Palabras que se ven, fotos que hablan
Lo primero es el tacto. Tapa dura, apenas rugosa, textura de cartón con una imagen –la tomó un profesional pero tiene la cercanía de una polaroid de entrecasa– sobreimpresa. Es un libro y es un cuaderno. Un cuaderno convertido en libro.
Me refiero a Duermevela, trabajo del fotógrafo Eduardo Longoni recientemente publicado por ArtexArte, Fundación Alonso y Luz Castillo. No aparecen aquí las fotografías en las que inmediatamente pensamos al leer el nombre de este autor, esa suerte de historización de la violencia, el dolor, pero también la garra, la emoción y la belleza de un país que Longoni ha venido retratando desde fines de los años setenta.
Duermevela es otra cosa. El autor no escribe su biografía ni plasma los puntos más altos de su obra; traduce, más bien, lo que en su origen fue una serie de apuntes.

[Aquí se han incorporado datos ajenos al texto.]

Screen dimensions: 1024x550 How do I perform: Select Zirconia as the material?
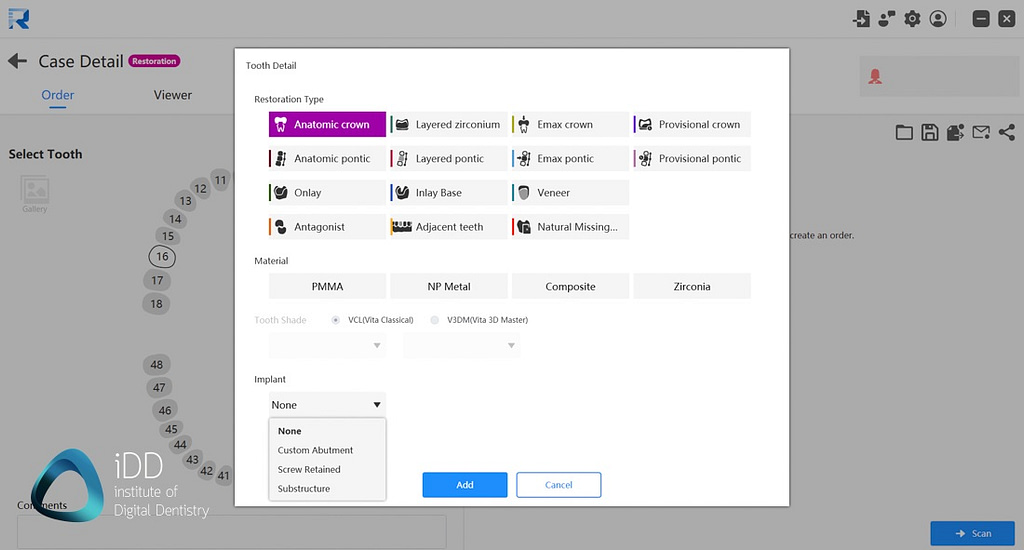pyautogui.click(x=691, y=287)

Hay reflexiones, recuerdos, memorias de infancia, notas tomadas en el encierro que impuso la pandemia, postales de una Mar del Plata y un microcentro porteño que marcaron sus primeros años de vida, atisbos de su lugar de padre, pistas sobre su formación y el vínculo casi orgánico que creó con la fotografía.
En el libro alternan títulos manuscritos y textos plasmados con una tipografía que, al menos a mí, me despertó la misma añoranza que la rugosidad de las tapas de cartón: la casi olvidada huella de la máquina de escribir; palabras que se leen mientras, en algún lugar de la memoria, resuena cierto tap-tap hoy extinto, tan sepultado como el gesto de mover el tabulador, acomodar el rodillo, colocar el papel, supervisar la tinta. Los viejos tiempos de una modernidad donde lo sólido también se evaporaba en el aire, pero así y todo era mucho más palpable.

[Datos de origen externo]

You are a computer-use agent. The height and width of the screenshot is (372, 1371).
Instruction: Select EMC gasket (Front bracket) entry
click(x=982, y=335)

Duermevela está hecho de esa sustancia. Y de las palabras de un autor que alguna vez pensó en ser historiador, pero que muy tempranamente terminó dejando que fueran las imágenes las que hablaran por él. O, más precisamente, que fueran las imágenes las que le permitieran dejar testimonio de lo que la historia gritaba, creaba o arrasaba. Y que fuera el ojo de la cámara el que le ofreciese otro modo de atisbar al misterio del mundo.
“Irremediablemente soy fotógrafo” concluye al final de un libro que, no casualmente, se inaugura con una foto familiar –su abuela, mujer de rodete blanco, libro en mano y mantel al pie de un registro en severo blanco y negro– y con una reflexión sobre los escritos del japonés Junichiro Tanizaki, el autor de El elogio de la sombra.
Los textos de Duermevela se enlazan con fotos diversas. Están las que alguna vez le tomó su propia madre, sobre las que proyecta dibujos escolares; alguna en la que aparecen ambos padres; un retrato de sí mismo a los 19, fusil en mano, en la Patagonia: uno de los tantos conscriptos que fueron desplazados a esa región en 1978, cuando amenazaban vientos de guerra entre las dictaduras de la Argentina y Chile. Está también la fotografía de una carta fechada en diciembre de ese año –los sellos postales, los sobres: otra línea directa a un tiempo irrecuperable– donde una letra cuidadosa y prolija encabeza: “Querido Eduardito”.
En Duermevela las imágenes nos llegan como cartas: ellas también trazan su enigmático viaje a través del tiempo. Las palabras no buscan explicarlas; en todo caso, marchan a la par, se encuentran, dialogan, bucean en sus propios territorios de memoria. Y apuntan, sin siquiera ponerse solemnes, las marcas de una ética en tiempos demasiado chillones, excesivamente ruidosos. “Creo que los fotógrafos –escribe Longoni– tenemos el derecho de fotografiar para opinar, para contar historias, para develar secretos del poder, pero también tenemos el derecho de bajar la cámara en ciertas ocasiones. Hay historias que merecen ser contadas y otras, quizá por alguna íntima razón, que no queremos contar.”